Veterinary chiropractic is a medical manual therapy
Veterinary chiropractic examines, diagnoses and treats abnormal range of motion in joints, mainly in the spine. This is termed a ‘Veterinary Subluxation Complex’ or restriction. The joint is not out of place, but stiff and not able to function through its normal range of motion.
This ‘stiffness’ affects the surrounding nerves, connective tissue and blood vessels with the following consequences:
- The nerve endings do not fire as frequently. The brain has a memory for these firing patterns so remembers the neural pathways so the poor biomechanical function becomes chronic.
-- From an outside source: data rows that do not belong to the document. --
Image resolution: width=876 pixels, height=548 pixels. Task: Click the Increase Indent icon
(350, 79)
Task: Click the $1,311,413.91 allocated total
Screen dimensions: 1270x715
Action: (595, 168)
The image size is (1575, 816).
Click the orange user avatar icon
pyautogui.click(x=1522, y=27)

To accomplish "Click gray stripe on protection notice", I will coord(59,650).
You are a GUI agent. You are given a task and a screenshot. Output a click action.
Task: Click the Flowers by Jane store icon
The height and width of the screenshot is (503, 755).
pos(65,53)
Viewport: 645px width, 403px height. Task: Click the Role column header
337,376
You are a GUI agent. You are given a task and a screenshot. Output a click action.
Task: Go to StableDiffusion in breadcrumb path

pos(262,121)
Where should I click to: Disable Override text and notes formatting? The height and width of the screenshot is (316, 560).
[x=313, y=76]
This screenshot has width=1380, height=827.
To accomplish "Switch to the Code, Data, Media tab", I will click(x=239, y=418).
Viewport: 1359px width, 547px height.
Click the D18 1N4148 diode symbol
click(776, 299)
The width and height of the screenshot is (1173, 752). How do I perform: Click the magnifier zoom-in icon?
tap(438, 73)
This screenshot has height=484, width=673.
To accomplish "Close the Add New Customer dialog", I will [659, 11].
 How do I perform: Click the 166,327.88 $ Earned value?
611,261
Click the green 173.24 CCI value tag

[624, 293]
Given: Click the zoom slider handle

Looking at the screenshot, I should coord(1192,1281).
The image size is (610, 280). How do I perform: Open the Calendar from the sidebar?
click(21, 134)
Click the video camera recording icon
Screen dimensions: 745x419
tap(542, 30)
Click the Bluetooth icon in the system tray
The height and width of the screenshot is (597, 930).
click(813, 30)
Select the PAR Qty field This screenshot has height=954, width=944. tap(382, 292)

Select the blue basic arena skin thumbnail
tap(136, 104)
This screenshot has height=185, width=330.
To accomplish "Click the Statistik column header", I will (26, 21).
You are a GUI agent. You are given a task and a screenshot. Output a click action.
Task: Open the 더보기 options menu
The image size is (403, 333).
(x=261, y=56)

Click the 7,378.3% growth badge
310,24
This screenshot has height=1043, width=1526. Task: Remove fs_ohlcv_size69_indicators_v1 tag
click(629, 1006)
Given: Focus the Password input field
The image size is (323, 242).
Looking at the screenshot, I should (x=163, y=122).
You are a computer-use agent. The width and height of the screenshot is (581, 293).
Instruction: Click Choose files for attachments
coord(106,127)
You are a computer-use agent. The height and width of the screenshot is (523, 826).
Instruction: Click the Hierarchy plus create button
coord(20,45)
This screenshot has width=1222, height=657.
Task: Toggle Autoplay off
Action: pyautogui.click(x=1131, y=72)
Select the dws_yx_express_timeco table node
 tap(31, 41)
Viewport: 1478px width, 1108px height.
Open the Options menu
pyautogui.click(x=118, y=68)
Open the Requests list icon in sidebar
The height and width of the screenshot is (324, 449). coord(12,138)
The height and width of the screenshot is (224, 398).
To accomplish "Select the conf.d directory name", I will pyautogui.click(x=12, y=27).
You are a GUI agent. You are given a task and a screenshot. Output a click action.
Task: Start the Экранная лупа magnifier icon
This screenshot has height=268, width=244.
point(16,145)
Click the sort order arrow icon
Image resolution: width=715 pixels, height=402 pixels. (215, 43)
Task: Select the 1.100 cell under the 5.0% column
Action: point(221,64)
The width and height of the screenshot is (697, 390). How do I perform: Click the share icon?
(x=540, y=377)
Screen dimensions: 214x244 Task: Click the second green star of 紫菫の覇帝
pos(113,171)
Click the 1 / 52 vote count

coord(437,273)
- Restricted movement in the joint leads to changes in the connective tissues tightening ligaments and muscle changes. Muscles can become atrophied (reduce in size) or tonal changes.
- Vascular (blood supply) abnormalities lead to a lack of circulation in the area.
A true chiropractic sub-luxation (stiffness in motion joint) will have all of these components. The result is then:
- Inflammatory response (pain, heat, swelling)
- Biomechanical abnormalities
- Poor performance
Articular joints may also move too much which is termed hypermobile. This is in compensatory response to a restricted motion joint elsewhere in the skeleton – the restriction needs to be adjusted to resolve the compensation as if left it will lead to chronic damage to the joint.
Existing conditions benefit from Chiropractic too, such as: Kissing Spines, Sacro-iliac joint pain, Osteoarthritis, Neck Pain and Lameness.
We offer a specialist equine chiropractic service with all examinations and treatments carried out by an equine veterinarian certified in veterinary chiropractic.
Please be aware of the many manipulators/therapists operating as equine back practitioners with unsuitable qualifications or no qualifications at all.